• Activity
From the entries that follow, copy each line containing the word "column".
********************
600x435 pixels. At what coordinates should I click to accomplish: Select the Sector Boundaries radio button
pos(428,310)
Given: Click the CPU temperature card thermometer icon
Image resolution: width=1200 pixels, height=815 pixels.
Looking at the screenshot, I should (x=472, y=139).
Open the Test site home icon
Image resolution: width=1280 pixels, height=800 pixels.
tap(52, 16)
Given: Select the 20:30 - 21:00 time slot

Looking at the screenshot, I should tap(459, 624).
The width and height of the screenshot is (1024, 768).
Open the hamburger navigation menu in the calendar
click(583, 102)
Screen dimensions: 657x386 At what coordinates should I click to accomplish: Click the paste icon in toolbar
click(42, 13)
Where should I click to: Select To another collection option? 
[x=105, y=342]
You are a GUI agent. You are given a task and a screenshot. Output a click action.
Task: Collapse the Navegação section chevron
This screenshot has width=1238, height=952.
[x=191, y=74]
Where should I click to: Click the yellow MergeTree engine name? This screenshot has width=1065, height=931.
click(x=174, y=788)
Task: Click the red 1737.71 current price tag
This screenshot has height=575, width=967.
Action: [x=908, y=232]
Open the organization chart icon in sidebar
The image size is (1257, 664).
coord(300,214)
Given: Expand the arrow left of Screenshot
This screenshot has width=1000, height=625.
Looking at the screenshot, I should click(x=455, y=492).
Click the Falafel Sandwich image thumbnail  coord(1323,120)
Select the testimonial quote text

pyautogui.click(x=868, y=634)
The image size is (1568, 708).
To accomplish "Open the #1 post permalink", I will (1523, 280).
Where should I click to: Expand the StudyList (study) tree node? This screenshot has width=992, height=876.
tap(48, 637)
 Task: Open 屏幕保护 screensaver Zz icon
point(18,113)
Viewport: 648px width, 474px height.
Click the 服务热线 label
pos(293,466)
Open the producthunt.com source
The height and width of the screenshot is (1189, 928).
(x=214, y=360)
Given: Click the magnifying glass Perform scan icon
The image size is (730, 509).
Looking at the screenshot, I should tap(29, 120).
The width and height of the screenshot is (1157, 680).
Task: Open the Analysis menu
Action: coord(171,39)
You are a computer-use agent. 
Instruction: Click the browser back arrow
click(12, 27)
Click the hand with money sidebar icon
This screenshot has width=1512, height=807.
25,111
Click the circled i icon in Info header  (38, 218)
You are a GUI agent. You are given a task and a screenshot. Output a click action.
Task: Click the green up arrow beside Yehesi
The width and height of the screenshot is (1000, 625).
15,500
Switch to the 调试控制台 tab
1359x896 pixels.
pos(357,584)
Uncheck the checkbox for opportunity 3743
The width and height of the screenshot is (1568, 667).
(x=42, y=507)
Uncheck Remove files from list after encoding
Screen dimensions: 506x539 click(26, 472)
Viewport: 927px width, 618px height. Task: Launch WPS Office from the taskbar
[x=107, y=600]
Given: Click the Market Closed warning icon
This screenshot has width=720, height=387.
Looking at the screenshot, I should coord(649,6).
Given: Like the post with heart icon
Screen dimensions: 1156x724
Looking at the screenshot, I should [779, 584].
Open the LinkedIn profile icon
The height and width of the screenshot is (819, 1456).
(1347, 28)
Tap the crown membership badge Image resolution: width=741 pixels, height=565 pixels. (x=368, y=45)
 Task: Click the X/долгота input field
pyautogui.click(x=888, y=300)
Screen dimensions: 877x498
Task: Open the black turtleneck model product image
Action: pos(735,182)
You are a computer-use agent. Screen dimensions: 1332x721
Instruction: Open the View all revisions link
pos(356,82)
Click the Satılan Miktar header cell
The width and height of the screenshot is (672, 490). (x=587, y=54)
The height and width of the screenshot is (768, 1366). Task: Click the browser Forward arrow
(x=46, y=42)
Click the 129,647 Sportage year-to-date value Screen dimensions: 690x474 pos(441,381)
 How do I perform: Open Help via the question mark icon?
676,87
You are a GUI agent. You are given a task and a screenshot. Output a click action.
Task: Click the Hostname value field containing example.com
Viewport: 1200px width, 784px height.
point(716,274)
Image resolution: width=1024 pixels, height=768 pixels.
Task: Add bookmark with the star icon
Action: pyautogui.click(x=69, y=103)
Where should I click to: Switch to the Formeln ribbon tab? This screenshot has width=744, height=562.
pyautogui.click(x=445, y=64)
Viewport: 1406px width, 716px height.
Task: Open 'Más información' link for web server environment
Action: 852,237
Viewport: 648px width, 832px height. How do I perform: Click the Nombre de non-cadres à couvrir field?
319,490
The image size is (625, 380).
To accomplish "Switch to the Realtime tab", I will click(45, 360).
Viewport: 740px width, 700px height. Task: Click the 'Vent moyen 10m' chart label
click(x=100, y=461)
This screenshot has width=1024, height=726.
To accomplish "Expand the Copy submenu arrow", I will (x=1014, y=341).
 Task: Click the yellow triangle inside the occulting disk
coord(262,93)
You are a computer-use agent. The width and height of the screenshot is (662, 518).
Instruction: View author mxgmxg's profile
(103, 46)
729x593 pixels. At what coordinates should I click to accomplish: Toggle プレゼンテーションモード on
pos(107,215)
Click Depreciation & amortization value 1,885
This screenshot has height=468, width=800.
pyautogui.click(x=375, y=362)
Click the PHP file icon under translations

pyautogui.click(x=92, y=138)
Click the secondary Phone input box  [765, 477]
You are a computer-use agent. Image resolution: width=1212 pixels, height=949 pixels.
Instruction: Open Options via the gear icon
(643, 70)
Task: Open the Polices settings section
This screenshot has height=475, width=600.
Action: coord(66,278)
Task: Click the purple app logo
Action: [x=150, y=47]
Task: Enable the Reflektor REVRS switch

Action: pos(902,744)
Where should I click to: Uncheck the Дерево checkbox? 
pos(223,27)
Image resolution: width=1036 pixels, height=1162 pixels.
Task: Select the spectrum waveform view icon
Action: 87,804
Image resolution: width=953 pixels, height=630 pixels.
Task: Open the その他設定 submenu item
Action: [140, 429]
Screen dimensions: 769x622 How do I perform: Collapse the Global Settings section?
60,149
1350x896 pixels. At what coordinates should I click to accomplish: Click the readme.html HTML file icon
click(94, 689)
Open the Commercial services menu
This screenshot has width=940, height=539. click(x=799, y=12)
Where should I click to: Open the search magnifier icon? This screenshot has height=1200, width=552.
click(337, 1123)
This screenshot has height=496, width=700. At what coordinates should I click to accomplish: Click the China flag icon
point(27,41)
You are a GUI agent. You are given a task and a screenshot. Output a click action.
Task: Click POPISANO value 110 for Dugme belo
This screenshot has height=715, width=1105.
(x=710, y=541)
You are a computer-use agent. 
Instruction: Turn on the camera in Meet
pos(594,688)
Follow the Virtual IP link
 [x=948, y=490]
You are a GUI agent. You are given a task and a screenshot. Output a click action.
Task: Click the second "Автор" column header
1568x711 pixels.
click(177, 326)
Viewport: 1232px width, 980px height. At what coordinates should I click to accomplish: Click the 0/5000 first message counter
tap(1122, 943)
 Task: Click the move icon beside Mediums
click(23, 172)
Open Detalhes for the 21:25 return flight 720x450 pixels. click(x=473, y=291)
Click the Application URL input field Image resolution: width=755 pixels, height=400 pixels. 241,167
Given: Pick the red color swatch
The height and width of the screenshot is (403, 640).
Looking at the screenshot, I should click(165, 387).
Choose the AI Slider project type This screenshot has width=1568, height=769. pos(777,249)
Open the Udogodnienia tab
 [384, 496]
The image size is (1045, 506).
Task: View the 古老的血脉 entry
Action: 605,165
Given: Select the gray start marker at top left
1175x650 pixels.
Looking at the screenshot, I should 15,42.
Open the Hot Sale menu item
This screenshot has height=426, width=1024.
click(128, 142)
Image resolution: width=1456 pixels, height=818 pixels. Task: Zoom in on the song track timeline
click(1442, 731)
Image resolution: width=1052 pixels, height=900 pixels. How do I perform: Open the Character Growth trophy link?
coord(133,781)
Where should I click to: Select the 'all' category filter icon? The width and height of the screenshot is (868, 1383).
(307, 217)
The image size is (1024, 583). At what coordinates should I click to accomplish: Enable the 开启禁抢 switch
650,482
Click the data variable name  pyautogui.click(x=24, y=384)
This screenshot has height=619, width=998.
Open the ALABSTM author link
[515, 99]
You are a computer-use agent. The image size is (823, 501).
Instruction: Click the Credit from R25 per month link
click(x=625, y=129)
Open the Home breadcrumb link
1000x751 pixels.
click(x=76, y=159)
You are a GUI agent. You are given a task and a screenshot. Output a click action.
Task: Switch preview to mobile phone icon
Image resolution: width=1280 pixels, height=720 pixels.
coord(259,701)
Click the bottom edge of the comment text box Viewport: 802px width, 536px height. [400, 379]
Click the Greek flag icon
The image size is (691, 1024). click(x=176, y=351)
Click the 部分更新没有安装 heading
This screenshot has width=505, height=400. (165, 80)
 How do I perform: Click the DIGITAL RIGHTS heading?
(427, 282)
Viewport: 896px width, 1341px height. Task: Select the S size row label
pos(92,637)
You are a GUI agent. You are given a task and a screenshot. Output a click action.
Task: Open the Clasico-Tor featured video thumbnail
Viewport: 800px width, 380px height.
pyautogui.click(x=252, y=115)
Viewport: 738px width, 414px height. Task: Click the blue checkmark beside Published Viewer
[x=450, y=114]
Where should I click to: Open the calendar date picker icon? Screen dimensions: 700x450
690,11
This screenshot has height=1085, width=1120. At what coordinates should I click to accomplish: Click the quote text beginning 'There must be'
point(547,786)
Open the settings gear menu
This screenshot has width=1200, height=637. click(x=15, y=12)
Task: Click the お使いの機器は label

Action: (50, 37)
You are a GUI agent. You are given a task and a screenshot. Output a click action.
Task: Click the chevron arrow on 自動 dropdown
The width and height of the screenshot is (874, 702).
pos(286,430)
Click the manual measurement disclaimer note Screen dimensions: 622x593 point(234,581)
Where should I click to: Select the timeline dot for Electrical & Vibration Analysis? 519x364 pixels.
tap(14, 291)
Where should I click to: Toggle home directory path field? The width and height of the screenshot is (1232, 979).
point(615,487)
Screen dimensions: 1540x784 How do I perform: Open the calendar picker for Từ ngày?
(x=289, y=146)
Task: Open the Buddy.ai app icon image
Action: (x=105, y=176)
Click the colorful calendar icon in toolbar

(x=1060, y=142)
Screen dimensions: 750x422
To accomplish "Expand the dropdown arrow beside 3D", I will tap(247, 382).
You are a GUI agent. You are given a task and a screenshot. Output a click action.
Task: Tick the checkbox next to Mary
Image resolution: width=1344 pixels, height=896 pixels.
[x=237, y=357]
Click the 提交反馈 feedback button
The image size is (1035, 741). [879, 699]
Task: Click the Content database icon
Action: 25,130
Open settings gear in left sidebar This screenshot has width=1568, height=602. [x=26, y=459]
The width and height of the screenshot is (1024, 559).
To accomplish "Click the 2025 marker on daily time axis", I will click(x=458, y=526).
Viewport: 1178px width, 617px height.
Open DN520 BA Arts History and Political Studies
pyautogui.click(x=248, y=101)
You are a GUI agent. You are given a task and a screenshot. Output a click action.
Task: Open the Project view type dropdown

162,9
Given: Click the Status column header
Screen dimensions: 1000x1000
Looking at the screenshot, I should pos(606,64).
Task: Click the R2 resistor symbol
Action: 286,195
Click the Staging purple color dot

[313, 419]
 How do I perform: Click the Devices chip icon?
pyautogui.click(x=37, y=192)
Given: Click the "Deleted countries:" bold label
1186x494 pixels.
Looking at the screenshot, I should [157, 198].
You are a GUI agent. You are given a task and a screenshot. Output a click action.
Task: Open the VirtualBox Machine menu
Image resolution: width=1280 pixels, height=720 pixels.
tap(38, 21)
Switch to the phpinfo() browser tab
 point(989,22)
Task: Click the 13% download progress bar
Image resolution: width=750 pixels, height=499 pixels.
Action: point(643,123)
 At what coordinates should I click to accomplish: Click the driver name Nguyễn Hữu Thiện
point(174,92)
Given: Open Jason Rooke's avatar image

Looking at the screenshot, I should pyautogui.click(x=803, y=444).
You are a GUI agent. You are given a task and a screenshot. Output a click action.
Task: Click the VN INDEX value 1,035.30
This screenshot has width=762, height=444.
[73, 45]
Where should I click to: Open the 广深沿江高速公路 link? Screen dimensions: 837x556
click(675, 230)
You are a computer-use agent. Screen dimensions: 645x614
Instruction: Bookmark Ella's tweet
********************
• Response area
Task: Click the second "Автор" column header
Given: Click the Status column header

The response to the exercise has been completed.